─── Passage given ───

Governor. Born on May 29, 1741, the second son of Robert Montagu, third duke of Manchester, Charles attended Christ Church College, Oxford. He represented Huntingdonshire in the British House of Commons from 1762 to 1765 and in the latter year married Elizabeth Balmer of the same shire. Appointed governor of South Carolina by the Rockingham administration, Montagu arrived in Charleston in June 1766. Granting clemency to several convicted outlaws signaled his good intentions but contributed to the Regulator movement, in which backcountry men inflicted summary justice on wrongdoers. Touring the area in 1769, Montagu informed himself sufficiently to sign the act establishing circuit courts, acquire upcountry acreage for himself, and eventually pardon the Regulators. In July 1769, shortly after South Carolina had joined the nonimportation movement against the Townshend duties, he sailed for England.

His farewell was cordial, but he quickly squandered local goodwill after his return to Charleston in September 1771. Montagu soon convinced several Carolinians that “it was not impossible for a Man to be too great a Fool to make a good Governor.” Lacking quarters in town, Montagu commuted from Fort Johnson by boat, while a local satirist ridiculed him for the cannon salutes that heralded his passing. More sympathetic men from Beaufort, he later claimed, offered to build him a house if he moved the capital there, and Montagu visited the area in the spring of 1772.

───

- Actions to take:
1: Answer these questions from the passage on Governor Charles Montagu:
(a) In what month and year did Montagu arrive in Charleston?
(b) Which county did he represent in the British House of Commons?
(c) From where did he commute by boat while lacking quarters in town?
2: Reproduce the part of the passage on Governor Charles Montagu starting with "His farewell was" and going on through "spring of 1772.".

─── Recorded data ───

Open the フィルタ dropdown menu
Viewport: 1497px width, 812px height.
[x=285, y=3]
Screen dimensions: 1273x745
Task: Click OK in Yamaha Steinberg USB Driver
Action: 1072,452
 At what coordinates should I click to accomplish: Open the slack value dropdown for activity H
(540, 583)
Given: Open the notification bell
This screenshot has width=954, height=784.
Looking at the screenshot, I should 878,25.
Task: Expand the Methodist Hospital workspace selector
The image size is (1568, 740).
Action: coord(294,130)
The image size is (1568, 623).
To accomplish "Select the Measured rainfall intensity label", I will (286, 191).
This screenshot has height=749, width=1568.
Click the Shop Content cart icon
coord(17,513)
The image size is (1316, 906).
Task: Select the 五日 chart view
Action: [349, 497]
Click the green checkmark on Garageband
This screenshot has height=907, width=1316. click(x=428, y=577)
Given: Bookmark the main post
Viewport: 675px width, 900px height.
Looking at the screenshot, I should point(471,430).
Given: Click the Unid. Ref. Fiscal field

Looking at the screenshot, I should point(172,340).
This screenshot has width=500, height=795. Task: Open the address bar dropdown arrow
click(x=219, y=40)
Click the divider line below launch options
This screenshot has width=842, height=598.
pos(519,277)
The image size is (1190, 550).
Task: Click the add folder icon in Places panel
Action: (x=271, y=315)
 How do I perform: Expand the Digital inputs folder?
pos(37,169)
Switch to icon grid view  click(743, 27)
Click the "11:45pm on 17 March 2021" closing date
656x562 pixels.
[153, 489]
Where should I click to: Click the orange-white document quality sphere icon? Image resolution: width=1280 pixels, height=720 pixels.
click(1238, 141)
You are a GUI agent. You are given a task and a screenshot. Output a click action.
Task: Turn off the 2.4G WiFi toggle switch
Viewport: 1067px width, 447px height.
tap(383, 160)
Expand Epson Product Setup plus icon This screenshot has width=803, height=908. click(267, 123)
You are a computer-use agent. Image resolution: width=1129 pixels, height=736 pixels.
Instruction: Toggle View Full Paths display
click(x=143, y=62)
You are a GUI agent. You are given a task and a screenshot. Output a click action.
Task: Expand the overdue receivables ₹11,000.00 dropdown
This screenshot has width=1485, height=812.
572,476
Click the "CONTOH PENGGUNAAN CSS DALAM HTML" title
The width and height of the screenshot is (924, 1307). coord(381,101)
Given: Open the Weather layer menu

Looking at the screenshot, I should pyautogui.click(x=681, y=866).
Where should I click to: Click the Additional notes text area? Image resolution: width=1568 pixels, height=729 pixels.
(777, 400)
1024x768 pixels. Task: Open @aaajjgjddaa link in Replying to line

───

- Per-task answers:
1:
(a) June 1766
(b) Huntingdonshire
(c) Fort Johnson

2:
His farewell was cordial, but he quickly squandered local goodwill after his return to Charleston in September 1771. Montagu soon convinced several Carolinians that “it was not impossible for a Man to be too great a Fool to make a good Governor.” Lacking quarters in town, Montagu commuted from Fort Johnson by boat, while a local satirist ridiculed him for the cannon salutes that heralded his passing. More sympathetic men from Beaufort, he later claimed, offered to build him a house if he moved the capital there, and Montagu visited the area in the spring of 1772.